Angleton first met Philby in 1944 when Angleton was a raw counter-intelligence officer in OSS (Office of Strategic Services), a gung-ho outfit under the command of General ‘Wild Bill’ Donovan, who thought that the way to win the war was with clandestine groups operating behind enemy lines, a sort of American SOE. Philby was the glamorous, experienced SIS officer. The two worked in the same building in London, and although at that stage they were not close friends, contact had been made – they were on the same side and shared the same aim, the defeat of Fascism. So after the war, when Philby, rising steadily in SIS, was posted to Washington, one of the first Americans he looked up was James Angleton, who was still, like Philby, in the spy business. Philby, after a spell running SIS’s Soviet desk and a tour of field duty in Turkey, was the new SIS liaison officer with the CIA and the FBI, a job that put him at the heart of Western intelligence. Angleton was executive assistant to ADSO (the assistant director of Special Operations) and it was his job to look after Philby and the representatives of other friendly foreign intelligence services. The two men now became close. They lunched together regularly, dined at each other’s houses, met with their families for celebrations such as Thanksgiving. Mrs Angleton remembers them as genuine friends and when I spoke about Angleton to Philby in Moscow in 1988 he agreed that this was so. But all the time Philby was remorselessly using Angleton as his unwitting conduit to the secrets of the CIA. Angleton introduced Philby around, opened doors for him, vouched for him: ‘This is my friend Kim. We knew each other in London.’

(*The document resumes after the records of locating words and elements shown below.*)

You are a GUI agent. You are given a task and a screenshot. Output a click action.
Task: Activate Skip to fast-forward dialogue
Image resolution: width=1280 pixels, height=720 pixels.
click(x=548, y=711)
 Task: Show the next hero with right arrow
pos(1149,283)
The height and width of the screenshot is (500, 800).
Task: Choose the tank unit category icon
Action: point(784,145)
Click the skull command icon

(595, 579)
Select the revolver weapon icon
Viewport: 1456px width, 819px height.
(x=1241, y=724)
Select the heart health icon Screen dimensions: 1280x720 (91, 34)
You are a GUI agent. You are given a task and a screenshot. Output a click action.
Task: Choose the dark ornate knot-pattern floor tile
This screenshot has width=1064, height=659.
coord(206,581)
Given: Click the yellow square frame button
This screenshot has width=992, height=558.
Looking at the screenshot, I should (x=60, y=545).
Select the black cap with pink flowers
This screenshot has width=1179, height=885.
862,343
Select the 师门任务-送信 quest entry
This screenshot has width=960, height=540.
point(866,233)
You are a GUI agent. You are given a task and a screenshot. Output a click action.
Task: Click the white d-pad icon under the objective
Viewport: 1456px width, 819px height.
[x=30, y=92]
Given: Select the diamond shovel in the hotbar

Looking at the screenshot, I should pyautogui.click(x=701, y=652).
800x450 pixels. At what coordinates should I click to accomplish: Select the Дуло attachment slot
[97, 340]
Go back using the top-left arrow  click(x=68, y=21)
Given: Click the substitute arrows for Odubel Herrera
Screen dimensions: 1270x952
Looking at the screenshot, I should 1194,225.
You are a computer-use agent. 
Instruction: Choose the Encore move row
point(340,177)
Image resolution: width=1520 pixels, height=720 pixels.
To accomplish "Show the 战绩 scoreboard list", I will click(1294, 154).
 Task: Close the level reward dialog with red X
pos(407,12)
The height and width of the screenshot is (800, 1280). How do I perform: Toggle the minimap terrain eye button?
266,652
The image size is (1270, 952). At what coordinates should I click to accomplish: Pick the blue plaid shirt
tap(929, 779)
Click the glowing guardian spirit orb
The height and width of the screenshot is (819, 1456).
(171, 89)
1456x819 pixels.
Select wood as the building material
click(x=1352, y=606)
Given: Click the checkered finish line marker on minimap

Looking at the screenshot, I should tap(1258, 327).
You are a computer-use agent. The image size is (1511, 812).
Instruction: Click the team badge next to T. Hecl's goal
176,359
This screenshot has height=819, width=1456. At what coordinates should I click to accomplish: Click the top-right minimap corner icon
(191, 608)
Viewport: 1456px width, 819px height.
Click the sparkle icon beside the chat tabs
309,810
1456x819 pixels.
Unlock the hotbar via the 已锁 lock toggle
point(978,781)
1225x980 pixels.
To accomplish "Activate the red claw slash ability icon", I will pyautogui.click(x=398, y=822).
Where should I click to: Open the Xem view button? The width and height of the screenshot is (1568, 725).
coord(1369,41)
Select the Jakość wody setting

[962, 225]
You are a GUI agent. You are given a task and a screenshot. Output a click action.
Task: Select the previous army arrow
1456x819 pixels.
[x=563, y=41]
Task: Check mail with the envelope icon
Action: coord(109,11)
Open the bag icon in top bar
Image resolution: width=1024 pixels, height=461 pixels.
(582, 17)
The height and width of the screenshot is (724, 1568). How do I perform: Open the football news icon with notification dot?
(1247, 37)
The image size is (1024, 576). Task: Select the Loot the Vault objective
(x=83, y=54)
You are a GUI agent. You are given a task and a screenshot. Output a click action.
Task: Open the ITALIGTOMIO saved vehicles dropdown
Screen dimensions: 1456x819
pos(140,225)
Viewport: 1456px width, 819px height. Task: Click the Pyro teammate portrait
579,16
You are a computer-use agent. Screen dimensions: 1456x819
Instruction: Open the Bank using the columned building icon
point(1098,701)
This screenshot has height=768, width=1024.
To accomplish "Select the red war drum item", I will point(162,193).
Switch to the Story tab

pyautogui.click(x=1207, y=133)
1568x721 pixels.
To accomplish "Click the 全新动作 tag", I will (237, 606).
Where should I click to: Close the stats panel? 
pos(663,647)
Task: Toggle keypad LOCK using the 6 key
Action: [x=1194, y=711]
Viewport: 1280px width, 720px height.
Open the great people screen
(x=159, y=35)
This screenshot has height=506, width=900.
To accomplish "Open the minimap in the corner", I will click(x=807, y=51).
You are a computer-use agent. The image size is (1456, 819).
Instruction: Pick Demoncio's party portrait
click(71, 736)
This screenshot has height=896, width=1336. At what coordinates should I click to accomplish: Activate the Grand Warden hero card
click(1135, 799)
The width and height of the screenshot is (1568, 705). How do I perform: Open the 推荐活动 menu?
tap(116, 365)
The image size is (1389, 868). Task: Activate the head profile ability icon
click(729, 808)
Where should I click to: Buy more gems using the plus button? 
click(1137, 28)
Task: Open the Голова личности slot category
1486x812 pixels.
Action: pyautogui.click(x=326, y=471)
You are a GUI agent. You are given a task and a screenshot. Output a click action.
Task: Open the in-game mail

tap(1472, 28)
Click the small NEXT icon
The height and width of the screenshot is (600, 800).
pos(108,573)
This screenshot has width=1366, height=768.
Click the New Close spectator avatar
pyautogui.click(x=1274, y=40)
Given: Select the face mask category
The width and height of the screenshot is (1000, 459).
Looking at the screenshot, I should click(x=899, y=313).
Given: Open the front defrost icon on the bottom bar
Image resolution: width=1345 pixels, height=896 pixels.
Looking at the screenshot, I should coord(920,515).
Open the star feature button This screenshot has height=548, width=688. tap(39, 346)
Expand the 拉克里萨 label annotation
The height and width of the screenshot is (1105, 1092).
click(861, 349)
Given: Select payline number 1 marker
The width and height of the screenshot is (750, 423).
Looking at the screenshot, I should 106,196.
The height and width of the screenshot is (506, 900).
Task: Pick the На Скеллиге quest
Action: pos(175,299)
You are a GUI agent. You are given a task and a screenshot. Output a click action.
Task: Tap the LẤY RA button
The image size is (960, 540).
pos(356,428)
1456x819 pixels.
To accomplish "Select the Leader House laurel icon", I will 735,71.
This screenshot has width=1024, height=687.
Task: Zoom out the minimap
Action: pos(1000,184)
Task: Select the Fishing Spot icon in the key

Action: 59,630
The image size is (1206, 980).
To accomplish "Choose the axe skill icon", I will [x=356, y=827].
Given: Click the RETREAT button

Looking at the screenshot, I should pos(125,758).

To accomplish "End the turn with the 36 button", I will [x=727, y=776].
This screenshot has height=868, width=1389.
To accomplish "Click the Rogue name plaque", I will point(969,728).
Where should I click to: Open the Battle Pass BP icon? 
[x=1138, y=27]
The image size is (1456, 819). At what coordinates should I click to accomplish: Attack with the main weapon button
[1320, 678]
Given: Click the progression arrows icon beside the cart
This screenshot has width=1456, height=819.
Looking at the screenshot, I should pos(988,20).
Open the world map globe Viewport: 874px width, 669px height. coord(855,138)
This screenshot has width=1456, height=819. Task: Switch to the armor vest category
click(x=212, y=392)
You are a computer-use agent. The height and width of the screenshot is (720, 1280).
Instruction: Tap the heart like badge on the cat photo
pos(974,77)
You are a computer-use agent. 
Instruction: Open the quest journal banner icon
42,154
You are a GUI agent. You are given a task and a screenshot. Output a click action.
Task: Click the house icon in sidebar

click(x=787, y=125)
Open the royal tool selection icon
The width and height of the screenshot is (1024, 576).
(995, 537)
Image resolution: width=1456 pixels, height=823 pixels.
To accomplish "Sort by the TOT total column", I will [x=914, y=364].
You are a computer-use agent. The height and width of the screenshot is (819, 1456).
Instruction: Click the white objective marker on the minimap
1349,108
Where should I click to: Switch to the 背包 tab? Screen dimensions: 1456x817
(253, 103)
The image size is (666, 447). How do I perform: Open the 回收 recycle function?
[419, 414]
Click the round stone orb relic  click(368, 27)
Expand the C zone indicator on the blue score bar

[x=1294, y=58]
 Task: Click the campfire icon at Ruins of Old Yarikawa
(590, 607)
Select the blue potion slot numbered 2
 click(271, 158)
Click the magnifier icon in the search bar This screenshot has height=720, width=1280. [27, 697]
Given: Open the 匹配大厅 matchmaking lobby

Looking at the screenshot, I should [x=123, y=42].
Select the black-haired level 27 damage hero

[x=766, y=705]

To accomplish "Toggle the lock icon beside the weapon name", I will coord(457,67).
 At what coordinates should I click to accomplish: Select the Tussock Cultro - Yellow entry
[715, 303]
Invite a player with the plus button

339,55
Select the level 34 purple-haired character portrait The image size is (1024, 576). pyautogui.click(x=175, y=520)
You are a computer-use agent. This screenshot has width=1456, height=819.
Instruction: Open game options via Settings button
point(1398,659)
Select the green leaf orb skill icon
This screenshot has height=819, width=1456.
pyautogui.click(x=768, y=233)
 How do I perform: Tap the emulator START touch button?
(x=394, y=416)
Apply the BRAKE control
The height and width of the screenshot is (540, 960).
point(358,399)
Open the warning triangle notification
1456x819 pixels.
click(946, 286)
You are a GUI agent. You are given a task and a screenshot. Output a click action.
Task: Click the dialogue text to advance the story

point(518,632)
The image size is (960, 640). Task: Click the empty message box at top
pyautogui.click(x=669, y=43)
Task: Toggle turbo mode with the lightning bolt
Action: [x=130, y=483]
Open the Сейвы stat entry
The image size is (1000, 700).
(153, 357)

When Burgess and Maclean fled to Moscow in May 1951 Philby came under suspicion by association. The reasoning was as follows: ‘Burgess is a Communist spy. He shared a house in Washington with Philby, the crack counter-intelligence officer. If Philby didn’t know, then he is a lousy counter-intelligence officer. If he did, then he is dirty too.’ Angleton would have none of this. He wrote a four-page memorandum to the CIA Director, General Walter Bedell Smith, defending Philby. Philby, Angleton said, had been duped by Burgess and knew nothing of Burgess’s work for the Soviets. He urged the Director to wait; his friend would soon be cleared. A year later, Angleton was still defending him. He told a US foreign service officer he met in Paris that Philby would one day be director-general of SIS.

It was not until 1963, when, with SIS and the CIA closing in on him, Philby fled to Moscow, that Angleton was forced to face the truth – Philby had betrayed him. His first reaction was to cover up. CIA regulations had required that after each official meeting with Philby in 1949-51 Angleton write up a record of what had been discussed. Angleton simply burned these records. But since he was now counter-intelligence chief of the CIA, he could not avoid a damage assessment on Philby. His 30-page report, according to CIA officers who read it, was poorly constructed and very uninformative – ‘an attempt to turn the spotlight away from Philby’. Yet to himself he was forced to admit that everything Philby had learnt about the CIA had come from the very officer whose job it was to protect that agency against this sort of penetration...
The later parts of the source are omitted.